Expand your research lens. On the research front, psychologists may be discouraged from conducting so-called “me-search”—research that focuses on a topic they have a personal connection to, such as mental health conditions, race, gender, or sexual orientation. Again, the field appears to hold a double standard in this regard: While the practice is ostensibly frowned upon, 55% of Devendorf’s and Victor’s representative sample of psychologists and trainees said they have conducted such research.

What’s more is there’s no reason such research can’t be rigorous, these psychologists maintained. After all, mental illness is a main topic of study for many psychologists, and any study worth its salt requires many more participants than an N of 1. Moreover, personal experiences with mental health conditions can add a richness and depth to the work and raise research questions that might not otherwise be considered, they said. To name just one example, in the past, the field has held that NSSI is the sole province of women with borderline personality disorder who have serious histories of childhood trauma, said Victor. “But a lot of my friends in high school and a lot of people struggling with self-injury do not fit that description,” she said.

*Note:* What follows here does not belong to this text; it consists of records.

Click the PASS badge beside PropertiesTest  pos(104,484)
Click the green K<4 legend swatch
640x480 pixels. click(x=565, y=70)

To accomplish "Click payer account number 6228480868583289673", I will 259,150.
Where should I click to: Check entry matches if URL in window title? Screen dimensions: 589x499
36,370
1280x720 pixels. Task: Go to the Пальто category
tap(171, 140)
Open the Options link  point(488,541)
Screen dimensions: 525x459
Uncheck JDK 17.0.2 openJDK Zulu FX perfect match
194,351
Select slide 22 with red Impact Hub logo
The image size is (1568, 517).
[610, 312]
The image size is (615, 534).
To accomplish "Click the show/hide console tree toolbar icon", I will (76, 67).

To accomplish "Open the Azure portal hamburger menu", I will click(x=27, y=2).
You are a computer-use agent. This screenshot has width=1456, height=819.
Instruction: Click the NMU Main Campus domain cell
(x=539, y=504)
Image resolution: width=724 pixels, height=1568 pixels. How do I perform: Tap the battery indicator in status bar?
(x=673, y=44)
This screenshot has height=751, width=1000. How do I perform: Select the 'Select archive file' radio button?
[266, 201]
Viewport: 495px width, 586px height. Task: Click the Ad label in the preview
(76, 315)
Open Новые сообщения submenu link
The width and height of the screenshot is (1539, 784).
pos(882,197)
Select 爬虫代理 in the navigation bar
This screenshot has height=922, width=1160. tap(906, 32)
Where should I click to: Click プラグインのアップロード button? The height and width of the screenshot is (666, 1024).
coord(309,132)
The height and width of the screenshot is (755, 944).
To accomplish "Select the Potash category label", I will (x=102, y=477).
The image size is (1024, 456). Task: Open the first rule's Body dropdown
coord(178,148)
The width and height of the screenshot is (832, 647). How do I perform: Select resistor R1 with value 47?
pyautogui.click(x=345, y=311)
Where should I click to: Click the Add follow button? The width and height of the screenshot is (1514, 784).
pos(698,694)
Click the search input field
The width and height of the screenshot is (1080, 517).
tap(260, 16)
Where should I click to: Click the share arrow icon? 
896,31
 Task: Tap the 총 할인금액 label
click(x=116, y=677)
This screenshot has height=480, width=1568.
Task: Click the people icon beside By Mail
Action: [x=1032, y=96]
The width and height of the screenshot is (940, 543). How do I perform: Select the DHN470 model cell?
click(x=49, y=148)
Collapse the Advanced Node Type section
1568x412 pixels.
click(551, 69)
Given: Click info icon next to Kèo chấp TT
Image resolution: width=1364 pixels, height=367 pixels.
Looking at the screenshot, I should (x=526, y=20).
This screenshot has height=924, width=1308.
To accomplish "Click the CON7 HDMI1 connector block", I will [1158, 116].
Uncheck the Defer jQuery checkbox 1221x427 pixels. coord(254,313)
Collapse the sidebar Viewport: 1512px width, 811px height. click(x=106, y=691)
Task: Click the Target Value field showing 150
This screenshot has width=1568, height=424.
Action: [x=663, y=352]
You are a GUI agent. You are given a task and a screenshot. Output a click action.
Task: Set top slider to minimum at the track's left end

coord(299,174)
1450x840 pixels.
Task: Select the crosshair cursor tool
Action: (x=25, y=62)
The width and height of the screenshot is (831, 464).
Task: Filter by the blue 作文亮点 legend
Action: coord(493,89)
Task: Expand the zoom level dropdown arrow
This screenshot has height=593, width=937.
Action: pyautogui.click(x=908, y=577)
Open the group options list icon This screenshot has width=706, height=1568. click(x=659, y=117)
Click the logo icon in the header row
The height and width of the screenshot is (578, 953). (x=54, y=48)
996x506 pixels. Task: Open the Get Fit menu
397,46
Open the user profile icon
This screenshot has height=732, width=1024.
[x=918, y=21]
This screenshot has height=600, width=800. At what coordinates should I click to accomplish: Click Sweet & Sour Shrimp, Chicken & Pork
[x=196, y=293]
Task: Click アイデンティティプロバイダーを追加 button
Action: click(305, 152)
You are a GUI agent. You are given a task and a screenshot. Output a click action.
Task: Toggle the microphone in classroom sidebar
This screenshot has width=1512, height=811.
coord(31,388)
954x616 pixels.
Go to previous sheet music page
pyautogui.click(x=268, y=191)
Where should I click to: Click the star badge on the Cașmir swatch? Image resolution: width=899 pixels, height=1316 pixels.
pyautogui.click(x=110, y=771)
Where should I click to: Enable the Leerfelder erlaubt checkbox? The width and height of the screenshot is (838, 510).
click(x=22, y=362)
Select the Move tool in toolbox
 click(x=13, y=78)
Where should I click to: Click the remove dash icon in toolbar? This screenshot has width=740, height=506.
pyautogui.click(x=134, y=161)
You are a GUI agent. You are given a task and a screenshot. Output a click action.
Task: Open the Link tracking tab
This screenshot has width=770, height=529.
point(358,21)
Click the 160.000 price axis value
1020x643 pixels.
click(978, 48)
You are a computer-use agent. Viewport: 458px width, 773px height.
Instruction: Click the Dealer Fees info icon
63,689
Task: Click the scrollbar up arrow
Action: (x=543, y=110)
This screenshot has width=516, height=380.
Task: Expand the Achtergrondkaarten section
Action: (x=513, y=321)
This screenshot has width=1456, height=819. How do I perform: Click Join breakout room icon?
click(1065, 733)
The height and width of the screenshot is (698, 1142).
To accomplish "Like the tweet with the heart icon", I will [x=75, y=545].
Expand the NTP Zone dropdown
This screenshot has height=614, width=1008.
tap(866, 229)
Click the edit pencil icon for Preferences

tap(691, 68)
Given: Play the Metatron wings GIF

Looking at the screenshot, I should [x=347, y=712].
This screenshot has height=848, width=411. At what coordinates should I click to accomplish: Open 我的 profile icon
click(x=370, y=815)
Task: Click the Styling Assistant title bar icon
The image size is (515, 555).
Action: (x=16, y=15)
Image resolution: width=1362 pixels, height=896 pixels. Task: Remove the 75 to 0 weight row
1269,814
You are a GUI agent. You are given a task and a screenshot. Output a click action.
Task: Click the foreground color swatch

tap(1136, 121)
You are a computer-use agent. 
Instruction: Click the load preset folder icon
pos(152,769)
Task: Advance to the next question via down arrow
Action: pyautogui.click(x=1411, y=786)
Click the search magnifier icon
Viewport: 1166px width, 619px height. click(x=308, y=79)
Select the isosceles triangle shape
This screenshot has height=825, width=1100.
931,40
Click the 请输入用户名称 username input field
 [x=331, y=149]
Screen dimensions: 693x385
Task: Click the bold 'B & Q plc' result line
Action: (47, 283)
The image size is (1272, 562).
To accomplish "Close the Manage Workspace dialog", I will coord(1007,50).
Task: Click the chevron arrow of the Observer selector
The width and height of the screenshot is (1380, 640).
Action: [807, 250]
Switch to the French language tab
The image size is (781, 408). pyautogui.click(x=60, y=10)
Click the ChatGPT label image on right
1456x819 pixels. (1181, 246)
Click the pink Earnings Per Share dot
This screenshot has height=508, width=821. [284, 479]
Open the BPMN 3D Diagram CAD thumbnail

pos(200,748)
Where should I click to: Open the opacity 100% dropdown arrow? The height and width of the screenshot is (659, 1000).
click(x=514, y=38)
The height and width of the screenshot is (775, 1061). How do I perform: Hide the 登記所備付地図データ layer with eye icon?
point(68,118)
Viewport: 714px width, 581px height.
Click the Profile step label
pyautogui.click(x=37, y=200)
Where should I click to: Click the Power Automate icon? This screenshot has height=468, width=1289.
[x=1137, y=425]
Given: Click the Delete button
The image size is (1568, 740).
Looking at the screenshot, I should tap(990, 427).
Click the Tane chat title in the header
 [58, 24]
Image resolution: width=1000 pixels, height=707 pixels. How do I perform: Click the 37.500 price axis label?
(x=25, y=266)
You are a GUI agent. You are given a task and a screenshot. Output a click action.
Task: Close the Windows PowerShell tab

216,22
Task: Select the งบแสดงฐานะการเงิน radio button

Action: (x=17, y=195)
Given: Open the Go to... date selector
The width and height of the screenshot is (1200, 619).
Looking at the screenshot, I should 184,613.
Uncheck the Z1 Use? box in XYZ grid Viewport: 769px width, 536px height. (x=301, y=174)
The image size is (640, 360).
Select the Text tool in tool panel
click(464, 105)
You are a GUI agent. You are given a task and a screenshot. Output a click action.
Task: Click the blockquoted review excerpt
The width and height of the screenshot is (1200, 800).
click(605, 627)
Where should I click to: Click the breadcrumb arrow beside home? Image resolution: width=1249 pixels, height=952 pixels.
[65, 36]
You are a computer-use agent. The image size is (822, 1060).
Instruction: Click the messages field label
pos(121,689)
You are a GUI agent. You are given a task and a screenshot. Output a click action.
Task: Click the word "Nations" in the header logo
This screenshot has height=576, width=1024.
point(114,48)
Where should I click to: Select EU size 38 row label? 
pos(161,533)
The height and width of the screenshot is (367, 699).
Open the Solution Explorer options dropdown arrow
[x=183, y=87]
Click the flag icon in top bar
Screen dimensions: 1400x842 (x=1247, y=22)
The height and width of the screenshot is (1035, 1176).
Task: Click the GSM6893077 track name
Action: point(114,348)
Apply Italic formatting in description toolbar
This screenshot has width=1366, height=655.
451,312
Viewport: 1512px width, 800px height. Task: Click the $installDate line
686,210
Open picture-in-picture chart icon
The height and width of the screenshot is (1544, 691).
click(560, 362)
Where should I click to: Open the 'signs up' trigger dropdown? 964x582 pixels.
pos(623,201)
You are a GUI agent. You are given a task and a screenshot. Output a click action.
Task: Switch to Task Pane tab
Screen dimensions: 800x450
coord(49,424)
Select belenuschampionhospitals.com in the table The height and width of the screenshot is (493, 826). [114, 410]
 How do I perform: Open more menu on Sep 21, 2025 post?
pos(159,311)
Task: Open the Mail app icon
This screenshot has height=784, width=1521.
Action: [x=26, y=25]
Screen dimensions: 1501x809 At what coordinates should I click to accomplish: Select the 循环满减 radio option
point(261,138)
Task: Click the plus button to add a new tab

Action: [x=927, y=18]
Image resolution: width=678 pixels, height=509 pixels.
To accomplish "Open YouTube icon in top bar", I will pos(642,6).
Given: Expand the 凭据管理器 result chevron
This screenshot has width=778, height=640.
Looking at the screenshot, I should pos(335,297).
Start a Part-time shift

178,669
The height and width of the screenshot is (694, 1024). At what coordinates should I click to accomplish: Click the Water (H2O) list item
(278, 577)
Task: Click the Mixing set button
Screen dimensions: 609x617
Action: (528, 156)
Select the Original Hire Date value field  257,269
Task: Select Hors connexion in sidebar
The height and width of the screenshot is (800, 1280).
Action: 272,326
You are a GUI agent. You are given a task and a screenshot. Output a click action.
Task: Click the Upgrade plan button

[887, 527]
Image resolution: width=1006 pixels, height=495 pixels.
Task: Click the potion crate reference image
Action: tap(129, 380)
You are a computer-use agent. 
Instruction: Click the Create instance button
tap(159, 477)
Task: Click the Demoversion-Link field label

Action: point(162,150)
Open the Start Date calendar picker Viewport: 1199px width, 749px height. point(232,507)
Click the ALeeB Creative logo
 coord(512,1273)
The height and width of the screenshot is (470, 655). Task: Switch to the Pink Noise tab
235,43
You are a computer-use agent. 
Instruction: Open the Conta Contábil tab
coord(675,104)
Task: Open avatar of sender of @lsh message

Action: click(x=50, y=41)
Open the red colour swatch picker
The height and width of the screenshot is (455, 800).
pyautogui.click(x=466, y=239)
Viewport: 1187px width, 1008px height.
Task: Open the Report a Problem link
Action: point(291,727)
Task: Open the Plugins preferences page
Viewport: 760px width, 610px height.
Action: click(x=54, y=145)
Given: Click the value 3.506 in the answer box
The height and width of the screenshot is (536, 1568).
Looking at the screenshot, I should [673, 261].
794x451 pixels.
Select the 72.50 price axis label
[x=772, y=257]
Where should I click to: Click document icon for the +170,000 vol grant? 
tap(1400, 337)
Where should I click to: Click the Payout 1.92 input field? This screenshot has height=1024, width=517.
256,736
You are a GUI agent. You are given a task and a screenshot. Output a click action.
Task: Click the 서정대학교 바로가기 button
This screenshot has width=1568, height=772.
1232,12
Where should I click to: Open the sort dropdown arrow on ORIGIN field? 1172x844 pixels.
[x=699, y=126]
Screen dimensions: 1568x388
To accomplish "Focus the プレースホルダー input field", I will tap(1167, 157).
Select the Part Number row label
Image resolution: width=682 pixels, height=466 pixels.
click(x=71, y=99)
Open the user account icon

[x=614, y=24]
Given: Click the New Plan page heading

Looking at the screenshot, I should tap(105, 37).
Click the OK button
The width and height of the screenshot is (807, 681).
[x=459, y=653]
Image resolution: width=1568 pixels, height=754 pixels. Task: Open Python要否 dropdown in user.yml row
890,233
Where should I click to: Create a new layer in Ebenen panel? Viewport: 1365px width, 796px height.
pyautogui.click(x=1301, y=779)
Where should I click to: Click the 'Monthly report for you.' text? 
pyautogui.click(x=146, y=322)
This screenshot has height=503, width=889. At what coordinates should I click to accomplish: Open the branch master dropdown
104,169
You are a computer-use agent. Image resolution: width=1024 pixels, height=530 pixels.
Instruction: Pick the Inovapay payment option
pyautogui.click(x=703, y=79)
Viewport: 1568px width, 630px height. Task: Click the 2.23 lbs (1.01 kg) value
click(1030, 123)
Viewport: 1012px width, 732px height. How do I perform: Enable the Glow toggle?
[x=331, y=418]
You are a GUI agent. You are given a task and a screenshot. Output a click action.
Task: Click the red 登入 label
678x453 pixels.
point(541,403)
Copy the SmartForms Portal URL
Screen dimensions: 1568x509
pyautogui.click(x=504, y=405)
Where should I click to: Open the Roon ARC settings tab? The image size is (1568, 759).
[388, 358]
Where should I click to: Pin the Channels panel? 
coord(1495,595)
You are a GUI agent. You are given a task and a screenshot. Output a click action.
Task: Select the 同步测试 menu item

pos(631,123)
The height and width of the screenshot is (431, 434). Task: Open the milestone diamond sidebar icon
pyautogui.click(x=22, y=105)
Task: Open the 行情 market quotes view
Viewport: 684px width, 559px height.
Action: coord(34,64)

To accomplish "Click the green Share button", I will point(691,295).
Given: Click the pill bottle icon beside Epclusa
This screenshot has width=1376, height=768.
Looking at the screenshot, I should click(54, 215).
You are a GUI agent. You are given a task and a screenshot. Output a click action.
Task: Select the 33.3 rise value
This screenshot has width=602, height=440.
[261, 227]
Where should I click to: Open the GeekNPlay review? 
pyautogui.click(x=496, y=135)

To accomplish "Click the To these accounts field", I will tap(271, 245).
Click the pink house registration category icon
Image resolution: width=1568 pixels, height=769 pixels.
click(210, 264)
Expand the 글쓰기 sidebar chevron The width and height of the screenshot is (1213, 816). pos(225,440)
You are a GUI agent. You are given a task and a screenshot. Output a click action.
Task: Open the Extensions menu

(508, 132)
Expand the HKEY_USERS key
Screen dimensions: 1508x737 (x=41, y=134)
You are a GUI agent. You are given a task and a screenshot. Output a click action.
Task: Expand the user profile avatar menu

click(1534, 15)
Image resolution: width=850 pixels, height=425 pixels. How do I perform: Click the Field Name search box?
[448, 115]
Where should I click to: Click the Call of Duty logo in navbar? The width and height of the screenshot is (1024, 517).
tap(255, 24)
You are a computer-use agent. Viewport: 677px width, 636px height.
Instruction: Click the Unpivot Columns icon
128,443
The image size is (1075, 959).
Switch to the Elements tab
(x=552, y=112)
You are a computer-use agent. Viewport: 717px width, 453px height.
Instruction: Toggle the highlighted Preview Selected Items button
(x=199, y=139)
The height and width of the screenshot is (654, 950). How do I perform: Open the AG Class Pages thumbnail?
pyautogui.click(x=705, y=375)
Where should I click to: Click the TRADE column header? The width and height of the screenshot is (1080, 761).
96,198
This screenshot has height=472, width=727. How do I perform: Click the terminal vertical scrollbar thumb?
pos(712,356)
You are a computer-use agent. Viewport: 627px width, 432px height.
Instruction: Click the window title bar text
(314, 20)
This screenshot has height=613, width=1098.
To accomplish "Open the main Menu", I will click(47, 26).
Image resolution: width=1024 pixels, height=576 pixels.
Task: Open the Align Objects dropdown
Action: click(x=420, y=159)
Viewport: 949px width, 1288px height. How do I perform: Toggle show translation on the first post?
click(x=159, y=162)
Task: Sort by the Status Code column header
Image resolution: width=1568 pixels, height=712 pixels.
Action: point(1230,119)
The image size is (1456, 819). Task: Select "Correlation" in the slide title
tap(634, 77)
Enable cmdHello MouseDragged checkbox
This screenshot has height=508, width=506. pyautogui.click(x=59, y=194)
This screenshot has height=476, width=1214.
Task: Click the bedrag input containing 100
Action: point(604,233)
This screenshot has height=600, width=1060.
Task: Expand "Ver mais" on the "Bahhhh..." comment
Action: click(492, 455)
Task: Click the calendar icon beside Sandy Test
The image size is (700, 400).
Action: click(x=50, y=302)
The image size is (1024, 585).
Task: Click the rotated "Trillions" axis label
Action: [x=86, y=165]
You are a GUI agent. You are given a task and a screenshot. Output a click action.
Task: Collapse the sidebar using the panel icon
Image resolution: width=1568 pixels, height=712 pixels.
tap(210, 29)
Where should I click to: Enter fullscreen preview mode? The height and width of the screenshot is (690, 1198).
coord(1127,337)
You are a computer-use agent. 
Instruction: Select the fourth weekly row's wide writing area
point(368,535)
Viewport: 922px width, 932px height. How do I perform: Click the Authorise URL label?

Participatory action research—which includes people with lived experiences as cocreators and not just as participants—is another potential way to help destigmatize mental illness and empower those with different conditions, said Stephen P. Lewis, PhD, a professor of psychology at the University of Guelph in Ontario, Canada, who studies NSSI and is open about his own experiences with the behavior and his own mental health difficulties. Lewis is facilitating a filmmaking project based on participants’ personal experiences with NSSI. The participants are creating the videos themselves and will eventually screen the films with target audiences, hosting question-and-answer sessions at the end to gauge audience reactions. “We see it as a potentially formidable way to address stigma.”